Now, with a clear picture of his choices, Mike approves the switch to supplier A.
This is what a looped-in-human workflow looks like—where leaders like Mike don’t just use AI as a tool, they collaborate with it. They bounce solutions back and forth, refining decisions the way they would with a trusted colleague.
But trust and collaboration doesn’t happen overnight. It’s built over time, shaped by every interaction.
While Mike’s story is made up, the challenge is real.
As AI shifts from automation to autonomous collaboration, the way we interact with it has to evolve. In Designing Human-Machine Interactions in an Autonomous Agent World, I explored how AI isn’t just a tool but a collaborator, requiring new design principles to create meaningful human-agent interactions.
But designing better interactions is only half the equation—measuring their success is just as critical. At Outshift, we’re focused on exactly this: how do we build The Internet of Agents to work seamlessly with people and prove that agents are a reliable partner? That’s why measuring trust and collaboration in AI isn’t just a technical challenge; it’s a fundamental shift in how we define success.
Would Mike rely on it the next time? Would his colleagues? If supply chain teams were to track AI-assisted interventions, they wouldn’t just look at whether the AI flagged disruptions accurately—they’d also need to understand its impact on decision-making confidence, operational speed, and overall efficiency.
We’re used to tracking how often AI gets the right answer, but what about how it actually affects decision-making?

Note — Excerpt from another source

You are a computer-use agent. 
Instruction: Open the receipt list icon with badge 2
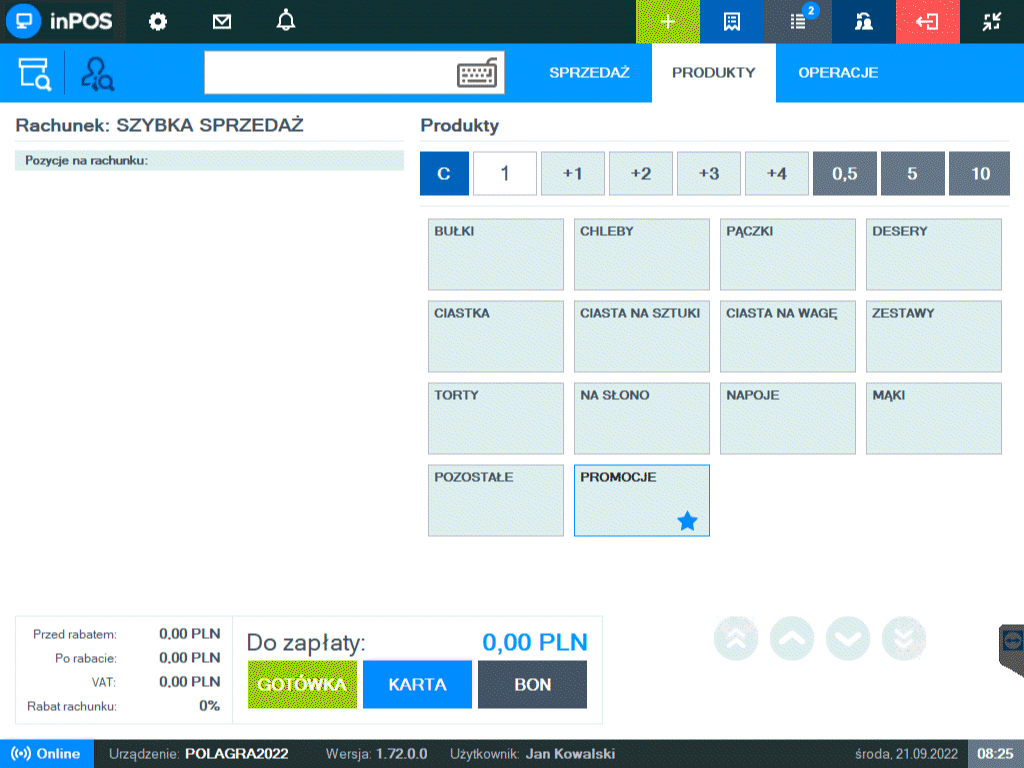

Does it offer new insights that push people to think differently? Does it make experts more confident in their choices? These are the questions we should be asking.
Why Traditional AI Metrics Fall Short
Accuracy, Latency, Efficiency, Hallucination Rate, etc.
AI metrics, like these, revolve around the model and its efficiency.
Measuring only model performance is like rating a chef just on how fast they chop onions. It’s one metric, but it hardly tells the whole story.
Did the AI actually improve the way people made decisions? Did it make teamwork smoother or lighten the mental load? AI isn’t just about getting the right answer—it’s about fitting into real workflows, making people more capable, and proving itself as a reliable partner over time.
So how do we measure what actually matters for The Internet of Agents.
Measuring What Matters: New Metrics for AI-Human Collaboration
If we really want AI to work as a teammate, not just a tool, we need a new way to measure its performance.
At Outshift, we’re thinking a lot about how to measure agentic collaboration in the Internet of Agents. Here are some key areas where we believe new kinds of metrics are needed:
Decision-Making Metrics
Decision Latency: How long does it take from problem identification to resolution when AI is involved?
Trust Reinforcement: How often do people validate or refine AI suggestions, and does trust in AI improve over time?
Consensus Speed: How quickly can a team (including AI) align on a decision?
Workflow & Efficiency Metrics
Task Hand-off Effectiveness: Does AI seamlessly transition tasks between humans and agents, or does it create bottlenecks?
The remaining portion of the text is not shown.